* _Passage shown_
○ ○ ○ ○

Presentation session 5 Mathematical skills

Investigating Mathematical Thinking and Reflection in First Year Engineering Students

Lauren Matthews & Paul Robinson & Fiona Faulkner & Ciaran O’Sullivan

Technological University Dublin, Dublin, Ireland

A new second level pre-university entrance mathematics curriculum was introduced into schools across Ireland between 2008 and 2015. One aim of the curriculum is to improve students interpretation, formulation and presentation of mathematical ideas.  After taking this 2 year program students then take a Higher or Ordinary Level Paper.

As part of a wider PhD study of the challenges students may be having when engaging with both procedural and problem solving skills in mathematics, we have attempted a pilot study to investigate mathematical thinking in a group of first year engineering students doing basic procedural problems. Typically, these students enter with Ordinary Level mathematics and find even basic mathematics challenging.

Over a semester students take a series of similar tests. Between tests students complete a Relection Sheet describing in words a problem they could not do, where they found material to help them do it, any appropriate formulas they think they need and a fully worked out example solution. Volunteers are also invited to do a 40 minute ‘think aloud’ interview where they articulate their thoughts as they work through problems. Many questions arise: how clear is their thinking, does it matter much when solving procedural problems, does it improve over time through reflection, are there persistent inaccuracies?

○ ○ ○ ○

* _Data section_
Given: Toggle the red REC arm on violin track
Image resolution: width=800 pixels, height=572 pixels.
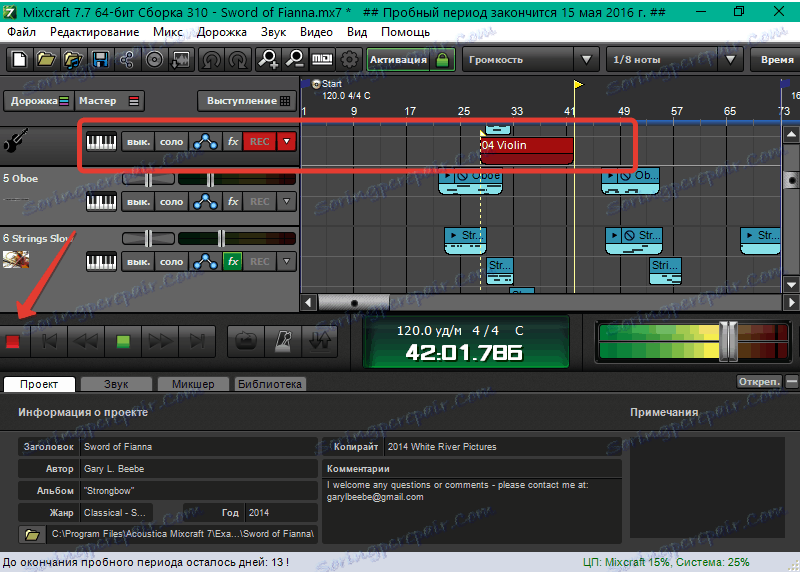Looking at the screenshot, I should 259,142.
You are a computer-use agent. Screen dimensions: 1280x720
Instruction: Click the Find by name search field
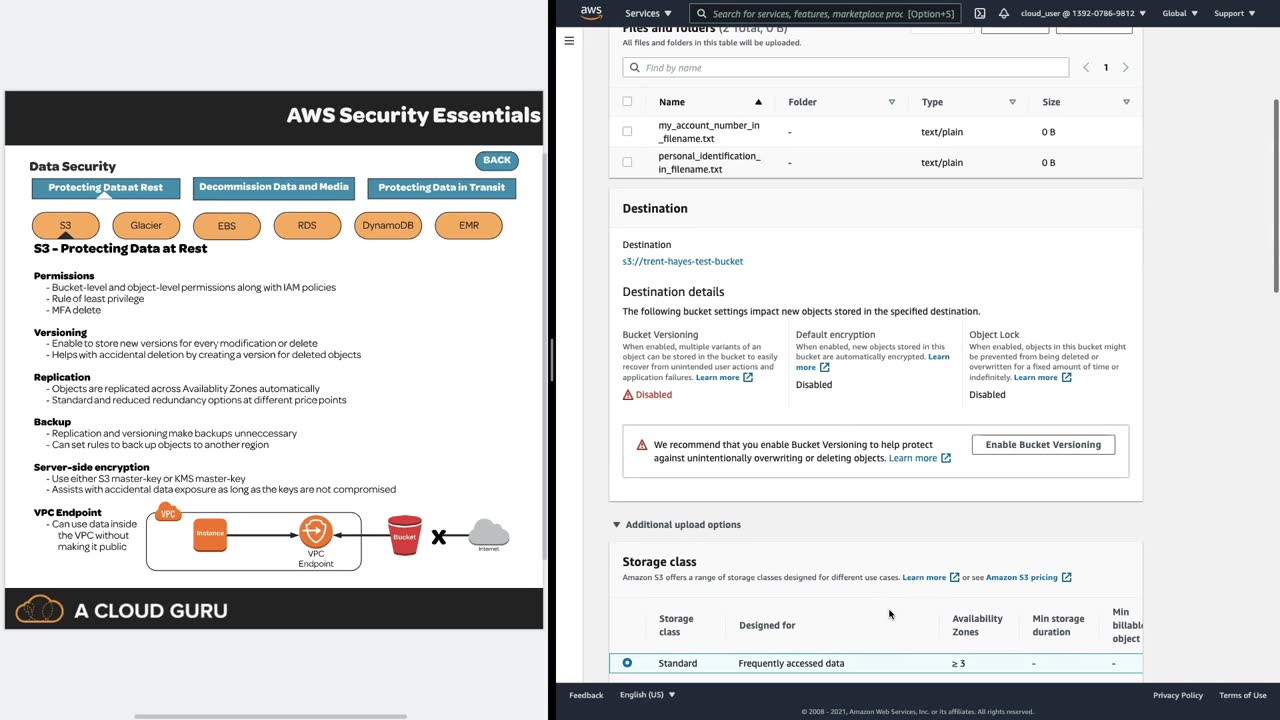[x=845, y=67]
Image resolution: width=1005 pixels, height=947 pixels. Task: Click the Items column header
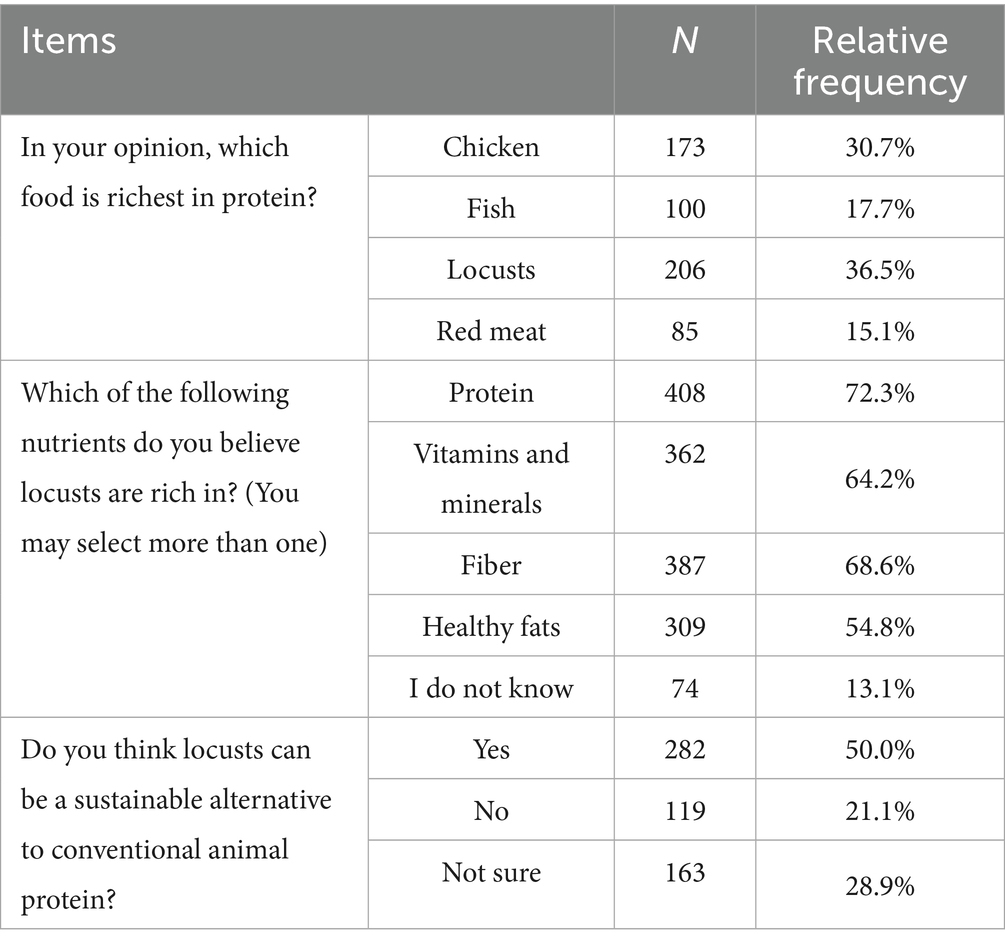click(x=69, y=41)
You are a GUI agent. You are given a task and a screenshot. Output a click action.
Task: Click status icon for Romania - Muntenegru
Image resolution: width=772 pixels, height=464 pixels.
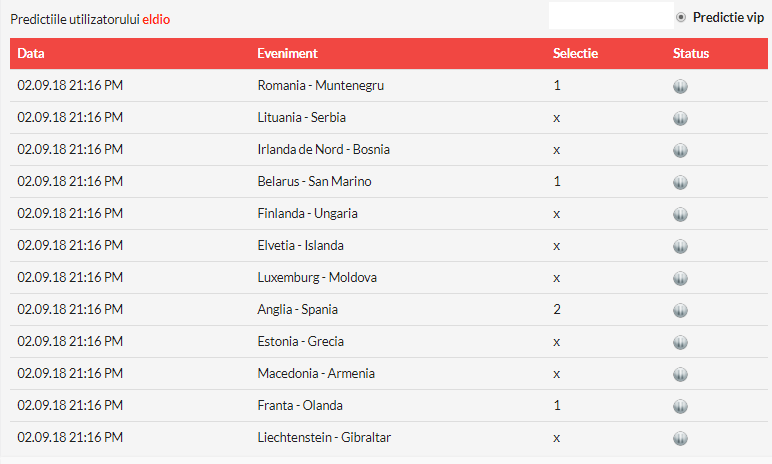tap(680, 86)
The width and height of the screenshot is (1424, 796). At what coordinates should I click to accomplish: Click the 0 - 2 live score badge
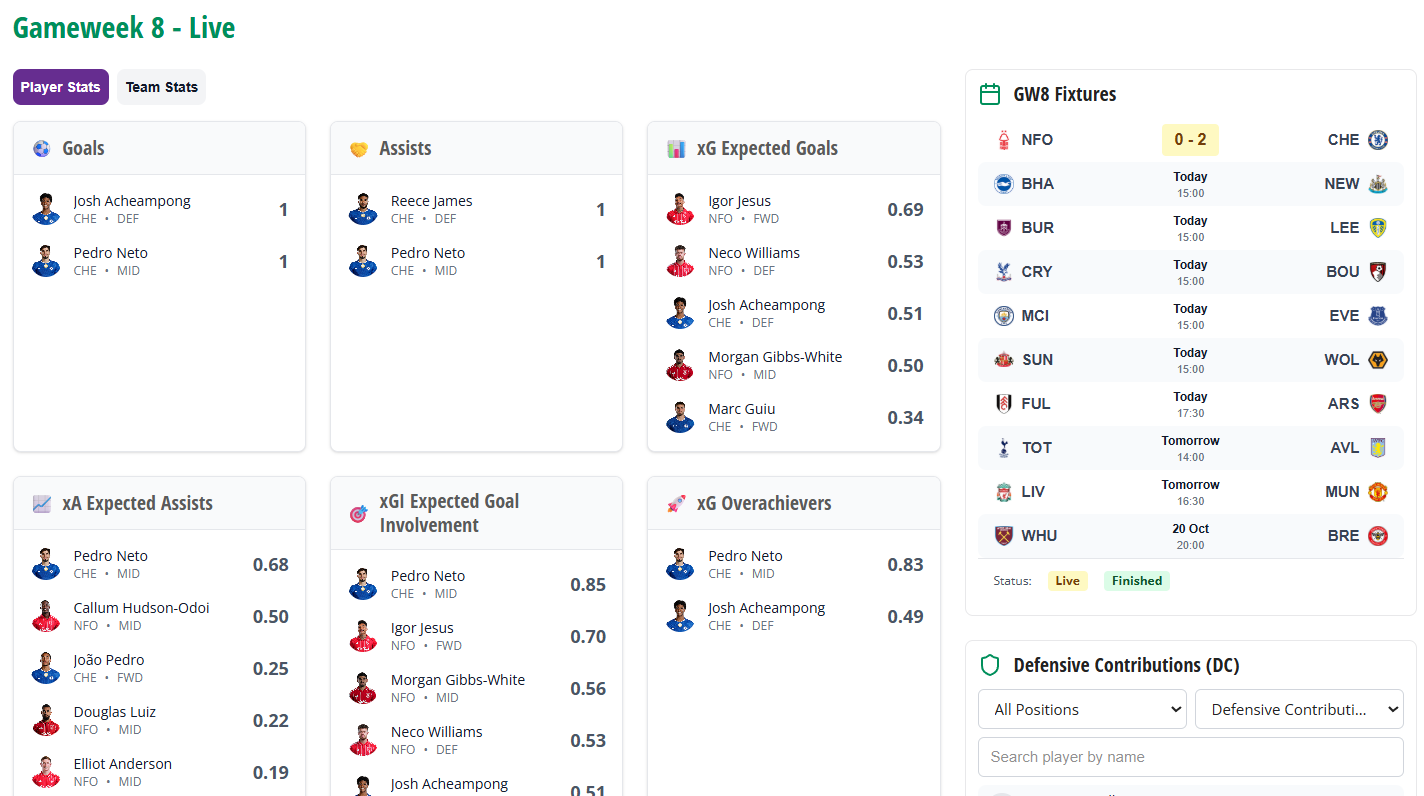pyautogui.click(x=1190, y=140)
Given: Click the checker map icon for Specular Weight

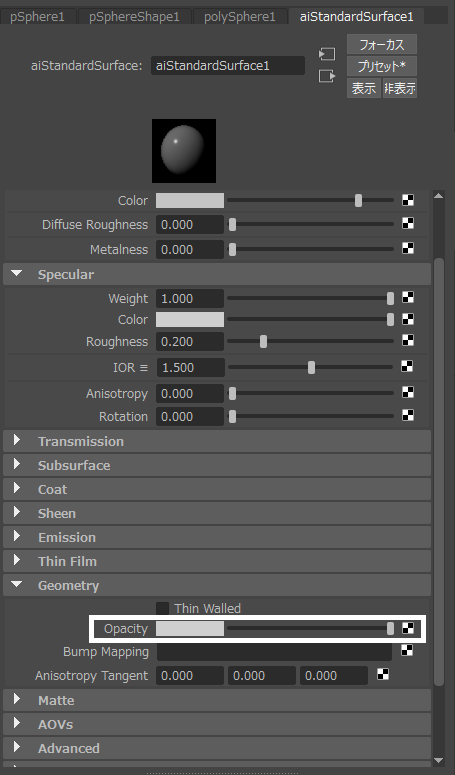Looking at the screenshot, I should pyautogui.click(x=408, y=298).
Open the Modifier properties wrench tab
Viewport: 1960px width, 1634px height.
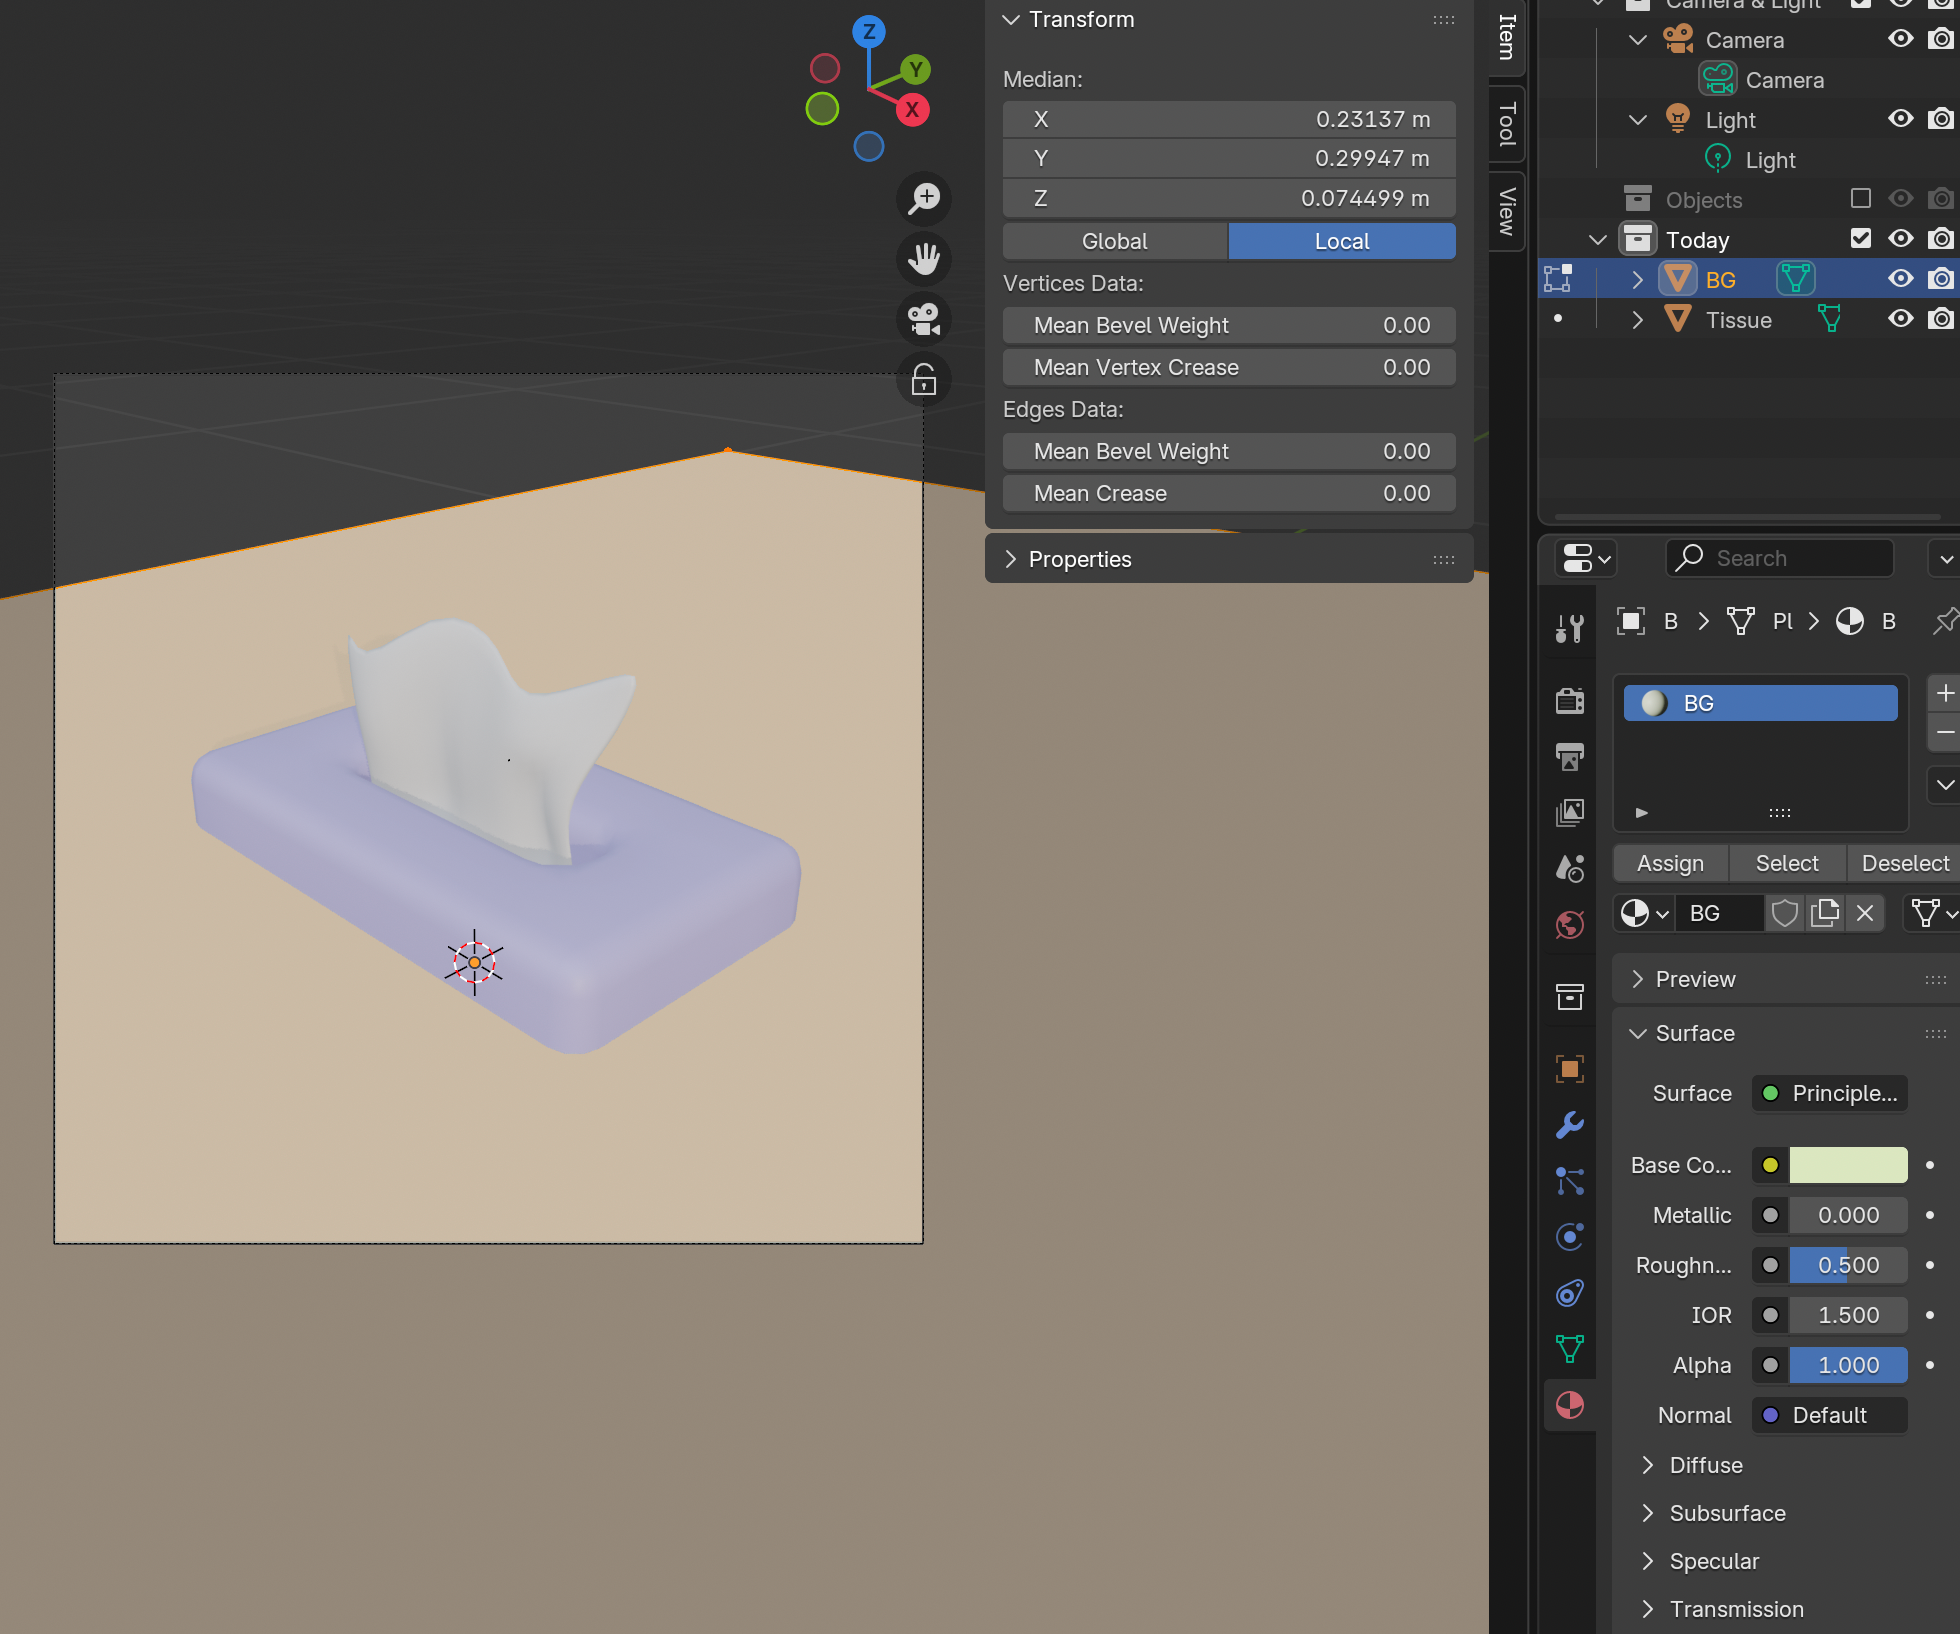coord(1570,1125)
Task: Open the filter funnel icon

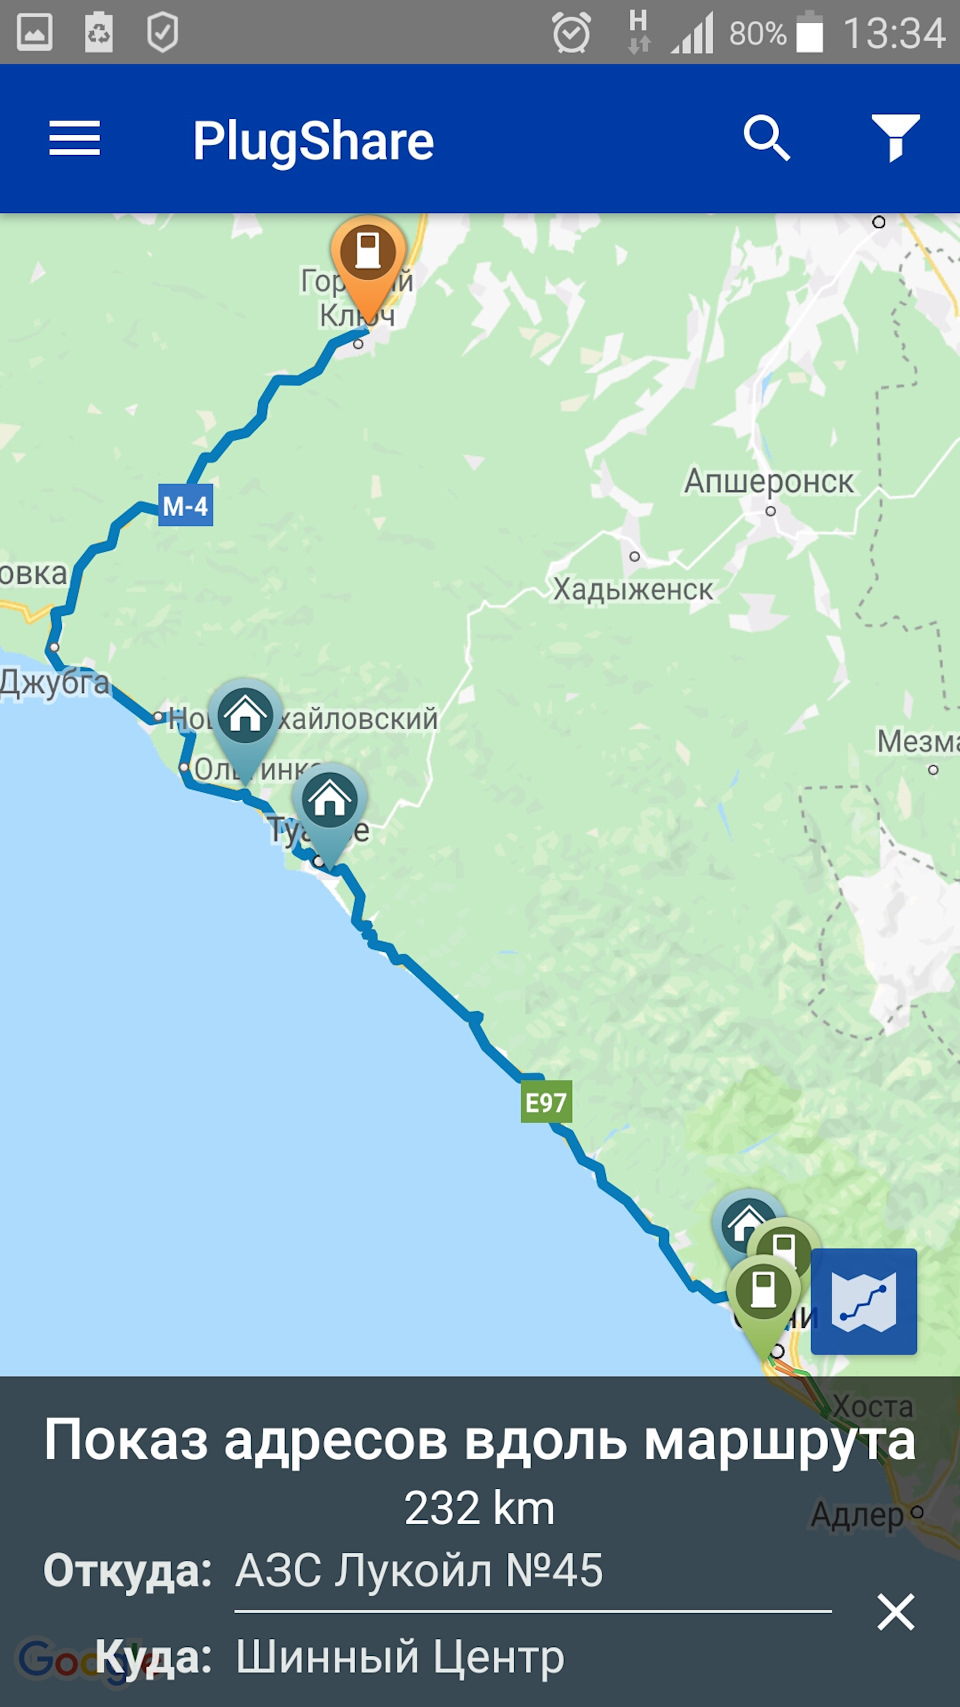Action: pyautogui.click(x=895, y=138)
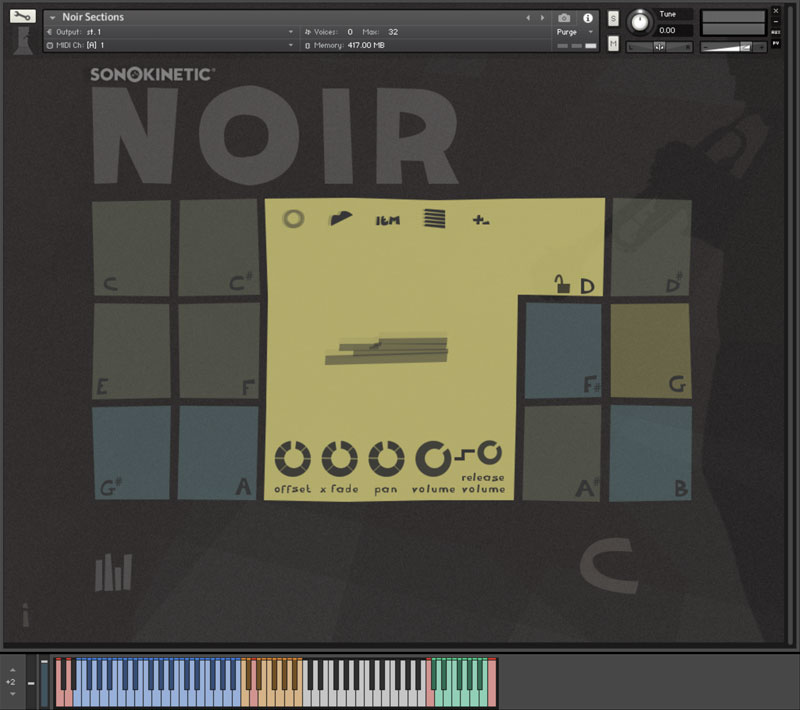Click the bar chart icon at bottom left
Viewport: 800px width, 710px height.
[113, 573]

○ ○ ○ ○

* _What is asked_
- A) In the abstract on mathematical thinking in first year engineering students, how long is the "think aloud" interview that volunteers are invited to do?
- B) According to the abstract on mathematical thinking in first year engineering students, why was the pilot study undertaken? Explain in one to three sentences.
- C) Carry on the abstract on mathematical thinking in first year engineering students, picking up after its final sentence.

* _Results for the exercise_
- A) 40 minutes.

- B) The pilot study was carried out as part of a wider PhD study of the challenges students may have when engaging with both procedural and problem solving skills in mathematics. Its aim was to investigate mathematical thinking in a group of first year engineering students doing basic procedural problems.

- C)
In this paper we will present insights from the student reflection process and examine the effect this process has on student engagement and performance.


Investigating the Level of Mathematical Preparedness of Students who Transfer from the Further Education Sector to Higher Education STEM Courses

John McHugh, Dr Michael Carr, Dr Fiona Faulkner

Technological University Dublin, Ireland

A student’s level of mathematics as they begin degree courses at Higher Education (HE) in the Science, Technology, Engineering, and Mathematics (STEM) disciplines has been recognised as a key indicator of their success in those courses.  Much research has taken place into the teaching of mathematics at second level, and much work has gone into a reshaped Leaving Certificate syllabus designed to better equip students to succeed at third level, with greater emphasis on applicable rather than procedural knowledge. A comparatively under-researched area has been that of Further Education (FE), a sector which supplies a smaller proportion of HE’s student intake, typically in the form of one- or two-year Post-Leaving Certificate (PLC) courses.

Such considerations have led the author to investigate the mathematical preparedness of students at FE level, with a particular emphasis on those students hoping to progress to a STEM degree course. The project is being conducted using a mixed-methods approach, incorporating analysis of both quantitative and qualitative data.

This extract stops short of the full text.